Shaping Humanity by James Milnes
Ancient Greece (Greece), Rome (now Italy), Gokturks and Ottomans (now Turkey) have played a huge part in shaping modern humanity. But what if I told you that there was something before that. Now I don’t mean cavemen banging rocks together. I mean around 12,000 years ago. The first settlement in History. This settlement not only introduced a whole new humanity, but shaped Ancient Greece, Rome, and the Ottomans themselves! Let’s learn about how these people shaped humanity, as I take you into what is now known as eastern Turkey, 12,000 years ago.
Around 10,000 BC; in the vast east of Turkey. There stands the oldest temple known to man. It stands atop a hill. This is called Gobekli Tepe, which directly translates to hill with a tummy. It is the oldest temple known to man and is said to be the birthplace of religion. In the temple there are huge stones with creatures engraved on the stones. All of the pillars were in T shapes representing humans. German archaeology teams foundnd signs of cattle, pigs, goat, and sheep, being domesticated for food production. Which still is carried out to this day! Gobekli Tepe was the first man made structure, birthplace of religion, and animal domestication of animals you see in most farms today. But it was not a community.
The fertile crescent, otherwise known as the ‘Golden Triangle’ was the first place to embrace the ways of agriculture. The fertile crescent is located in the Middle E and covers: South East Turkey (Gobekli Tepe), Iraq, Jordan, Syria, Israel, Palestine, and Western Iran. So now we turn our focus toward an ancient farming community. A few thousand years after Gobekli Tepe was built, the first community was established in the ‘Golden Triangle’ and they were not only the first community, but also had the first farms in the world. Around 8,000 years ago it was the Mesopotamian society. They started farms and since they couldn’t carry their farms away with them to hunt for food, they introduced the animals I talked about earlier, that were domesticated in Gobekli Tepe, to help with the farming, and also provide meat. Since they didn’t need to move around anymore, they decided to build houses.

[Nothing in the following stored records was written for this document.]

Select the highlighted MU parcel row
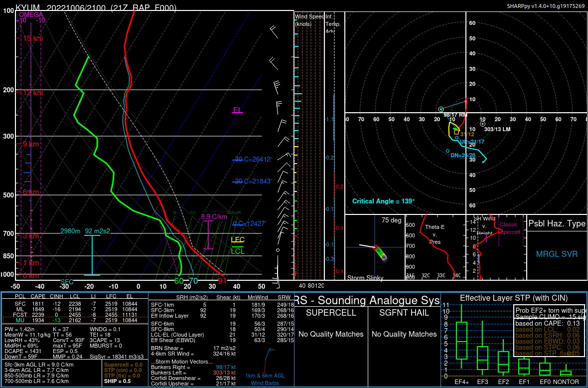This screenshot has height=388, width=588. click(x=75, y=320)

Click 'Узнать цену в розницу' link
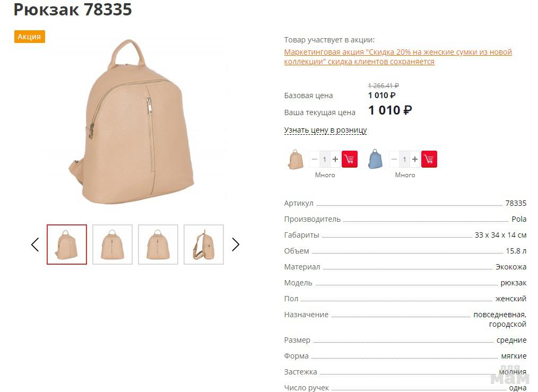pyautogui.click(x=325, y=130)
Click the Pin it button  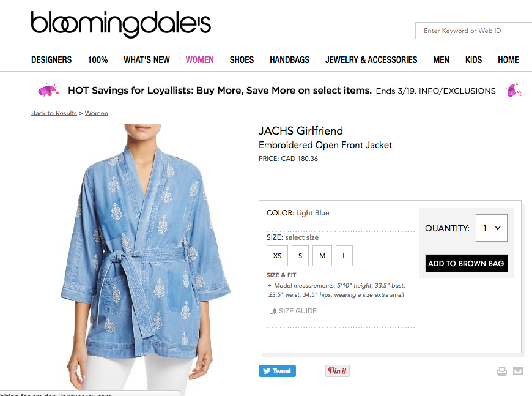pyautogui.click(x=338, y=371)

The farmers weren’t keen on giving away their crops for free, nor the carpenters making houses, so then money was invented and the impact of that really changed the world. As more people moved in, there was more money being tossed around, so they needed more people to keep track of sales, and more people to make more things for all the people. Then rules were laid out, also known as laws. And as technology advanced there were more people and more people meant more houses, more farms, more money, more business, more laws. And soon… more societies.